This is a review article concerning the economic evaluation of PSA screening.
- Thre are four main forms of economic evaluation: cost description, cost-effectiveness analysis (CEA), cost-utility analysis (CUA) and cost-benefit analysis (CBA).
- What distinguishes CEA and CUA is its denominator, CEA being the natural units (costs per potentially curable disease, costss per life years gained), CUA being QALY. While CBA assigns monetary values to both costs and outcomes (which can be valued by willing to pay, WTP)
- Reviews of five descriptive cost studies and nine CEA/CUA studies, but no CBA study was found.

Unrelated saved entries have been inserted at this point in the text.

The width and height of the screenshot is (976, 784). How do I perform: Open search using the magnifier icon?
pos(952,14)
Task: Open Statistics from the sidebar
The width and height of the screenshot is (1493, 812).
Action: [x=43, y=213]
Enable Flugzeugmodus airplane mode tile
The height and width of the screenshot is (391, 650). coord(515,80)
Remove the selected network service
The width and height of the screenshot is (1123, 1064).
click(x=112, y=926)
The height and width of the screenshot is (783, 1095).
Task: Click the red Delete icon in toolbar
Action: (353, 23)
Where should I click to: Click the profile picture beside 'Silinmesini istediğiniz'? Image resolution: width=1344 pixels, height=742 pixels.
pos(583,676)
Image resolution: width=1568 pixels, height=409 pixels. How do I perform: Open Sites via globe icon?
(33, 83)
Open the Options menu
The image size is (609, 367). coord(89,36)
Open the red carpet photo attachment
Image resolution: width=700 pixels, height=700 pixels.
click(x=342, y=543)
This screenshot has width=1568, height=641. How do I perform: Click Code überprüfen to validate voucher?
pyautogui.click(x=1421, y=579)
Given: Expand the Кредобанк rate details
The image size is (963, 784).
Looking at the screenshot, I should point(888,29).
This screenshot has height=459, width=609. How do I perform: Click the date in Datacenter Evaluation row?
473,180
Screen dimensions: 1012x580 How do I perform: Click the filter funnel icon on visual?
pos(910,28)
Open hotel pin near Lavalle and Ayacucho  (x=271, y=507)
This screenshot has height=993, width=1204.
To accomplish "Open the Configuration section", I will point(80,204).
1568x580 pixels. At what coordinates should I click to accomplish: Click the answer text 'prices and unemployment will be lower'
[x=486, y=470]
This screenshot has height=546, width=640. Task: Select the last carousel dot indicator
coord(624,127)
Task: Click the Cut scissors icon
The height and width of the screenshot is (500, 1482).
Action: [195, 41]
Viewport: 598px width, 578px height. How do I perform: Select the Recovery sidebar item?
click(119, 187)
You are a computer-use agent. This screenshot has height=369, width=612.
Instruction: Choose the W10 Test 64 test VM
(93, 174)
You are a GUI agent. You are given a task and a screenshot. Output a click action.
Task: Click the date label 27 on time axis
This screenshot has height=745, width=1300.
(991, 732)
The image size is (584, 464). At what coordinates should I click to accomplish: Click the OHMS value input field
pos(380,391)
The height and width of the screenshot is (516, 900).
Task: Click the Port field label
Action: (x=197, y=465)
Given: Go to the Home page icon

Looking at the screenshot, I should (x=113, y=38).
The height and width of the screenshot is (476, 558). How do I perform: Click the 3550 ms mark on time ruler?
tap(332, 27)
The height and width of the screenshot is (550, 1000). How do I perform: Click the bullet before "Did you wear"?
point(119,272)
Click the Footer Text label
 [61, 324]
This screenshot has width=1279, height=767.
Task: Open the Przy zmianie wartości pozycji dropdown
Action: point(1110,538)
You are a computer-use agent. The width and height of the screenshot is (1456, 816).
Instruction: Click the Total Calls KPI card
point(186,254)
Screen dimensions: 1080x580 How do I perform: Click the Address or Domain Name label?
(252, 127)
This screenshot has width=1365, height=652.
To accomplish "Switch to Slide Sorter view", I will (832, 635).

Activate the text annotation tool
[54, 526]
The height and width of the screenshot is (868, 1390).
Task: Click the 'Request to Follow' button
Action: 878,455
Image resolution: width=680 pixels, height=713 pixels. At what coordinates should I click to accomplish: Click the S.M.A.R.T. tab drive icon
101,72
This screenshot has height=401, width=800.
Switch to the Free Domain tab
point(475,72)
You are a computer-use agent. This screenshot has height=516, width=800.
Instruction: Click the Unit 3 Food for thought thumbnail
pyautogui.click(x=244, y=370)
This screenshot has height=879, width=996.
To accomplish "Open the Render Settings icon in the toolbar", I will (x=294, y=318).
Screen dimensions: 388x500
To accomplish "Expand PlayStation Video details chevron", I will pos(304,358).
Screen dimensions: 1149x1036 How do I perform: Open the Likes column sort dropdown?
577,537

- At present, two types of cost-effectiveness ratios in CEA were used - cost per potentially curable cancer and cost per life year saved.
- CUA - $US 8400-$US 23100 per QALY gained (Thompson); $42000 per QALY for 50-year-old men (Krahn); $68.32 per QALY (Kobayashi) - the results are enormously disparate.
- Kobayashi's conclusion - biennial PSA testing if baseline PSA <= 3.0 ng/mL was the most cost-effective strategy, the cost-utility ratio being $63.37 per QALY.
- We cannot draw direct inference from cost descriptive studies.
- The appropriatenss of any healthcare service must be judged by CEA, CUA, CBA.
- However, due to advancement in the diagnosis and treatment, compare different studies may not be rational and fair.